Segment Start: Listed entries

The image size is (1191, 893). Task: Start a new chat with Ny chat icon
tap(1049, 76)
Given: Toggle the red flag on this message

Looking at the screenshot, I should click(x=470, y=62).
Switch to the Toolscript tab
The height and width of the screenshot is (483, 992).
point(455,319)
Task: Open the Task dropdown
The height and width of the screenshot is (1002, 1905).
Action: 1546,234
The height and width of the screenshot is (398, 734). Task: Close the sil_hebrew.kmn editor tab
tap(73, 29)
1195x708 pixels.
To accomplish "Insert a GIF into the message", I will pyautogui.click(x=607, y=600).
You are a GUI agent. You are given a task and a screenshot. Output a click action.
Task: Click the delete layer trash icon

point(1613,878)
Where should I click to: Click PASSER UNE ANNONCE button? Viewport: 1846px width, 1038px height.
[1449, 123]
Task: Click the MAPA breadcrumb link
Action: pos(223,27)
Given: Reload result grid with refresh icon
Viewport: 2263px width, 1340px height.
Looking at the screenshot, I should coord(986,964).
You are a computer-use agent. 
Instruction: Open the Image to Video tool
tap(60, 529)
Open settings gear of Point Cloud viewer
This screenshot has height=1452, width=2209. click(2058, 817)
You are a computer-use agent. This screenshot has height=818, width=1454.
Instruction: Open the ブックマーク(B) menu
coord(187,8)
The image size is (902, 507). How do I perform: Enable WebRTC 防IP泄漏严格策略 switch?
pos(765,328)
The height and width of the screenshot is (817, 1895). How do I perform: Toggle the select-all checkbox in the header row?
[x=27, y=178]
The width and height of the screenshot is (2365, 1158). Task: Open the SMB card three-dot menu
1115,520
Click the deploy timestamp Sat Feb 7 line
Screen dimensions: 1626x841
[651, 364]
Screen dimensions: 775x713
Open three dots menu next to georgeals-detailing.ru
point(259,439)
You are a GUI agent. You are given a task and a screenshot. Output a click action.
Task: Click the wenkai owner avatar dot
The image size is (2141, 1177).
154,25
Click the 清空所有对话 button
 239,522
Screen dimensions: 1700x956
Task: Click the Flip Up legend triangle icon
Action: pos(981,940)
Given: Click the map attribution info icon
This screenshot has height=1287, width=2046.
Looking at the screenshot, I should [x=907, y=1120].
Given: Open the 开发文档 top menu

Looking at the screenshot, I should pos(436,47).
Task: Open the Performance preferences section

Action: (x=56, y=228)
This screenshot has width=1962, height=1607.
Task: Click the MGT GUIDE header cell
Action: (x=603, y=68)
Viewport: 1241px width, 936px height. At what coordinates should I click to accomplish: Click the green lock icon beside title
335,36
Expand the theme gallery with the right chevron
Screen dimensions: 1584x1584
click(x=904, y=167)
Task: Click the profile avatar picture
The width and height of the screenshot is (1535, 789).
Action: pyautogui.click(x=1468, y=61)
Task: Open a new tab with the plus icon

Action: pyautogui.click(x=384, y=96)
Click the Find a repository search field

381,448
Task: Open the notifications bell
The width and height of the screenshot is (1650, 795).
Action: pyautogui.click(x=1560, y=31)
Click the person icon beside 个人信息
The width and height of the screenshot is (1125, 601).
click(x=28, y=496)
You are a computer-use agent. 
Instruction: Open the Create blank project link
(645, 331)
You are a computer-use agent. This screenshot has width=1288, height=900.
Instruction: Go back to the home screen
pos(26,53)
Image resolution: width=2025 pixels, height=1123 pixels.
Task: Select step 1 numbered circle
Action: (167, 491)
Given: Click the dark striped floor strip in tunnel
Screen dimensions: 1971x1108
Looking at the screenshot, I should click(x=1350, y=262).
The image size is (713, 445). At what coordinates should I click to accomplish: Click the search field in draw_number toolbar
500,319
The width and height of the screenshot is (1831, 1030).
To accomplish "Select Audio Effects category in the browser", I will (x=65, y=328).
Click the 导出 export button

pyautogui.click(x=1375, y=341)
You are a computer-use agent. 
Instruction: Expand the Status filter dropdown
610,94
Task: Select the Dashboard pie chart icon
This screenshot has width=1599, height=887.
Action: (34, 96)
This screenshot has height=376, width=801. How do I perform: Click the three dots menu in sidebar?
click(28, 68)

Segment End: Listed entries

Task goal: Print exactly, and only, the lines running from the one that contains "The image size is (713, 445)." to the last line of the records above.

Task output:
The image size is (713, 445). At what coordinates should I click to accomplish: Click the search field in draw_number toolbar
500,319
The width and height of the screenshot is (1831, 1030).
To accomplish "Select Audio Effects category in the browser", I will (x=65, y=328).
Click the 导出 export button

pyautogui.click(x=1375, y=341)
You are a computer-use agent. 
Instruction: Expand the Status filter dropdown
610,94
Task: Select the Dashboard pie chart icon
This screenshot has width=1599, height=887.
Action: (34, 96)
This screenshot has height=376, width=801. How do I perform: Click the three dots menu in sidebar?
click(28, 68)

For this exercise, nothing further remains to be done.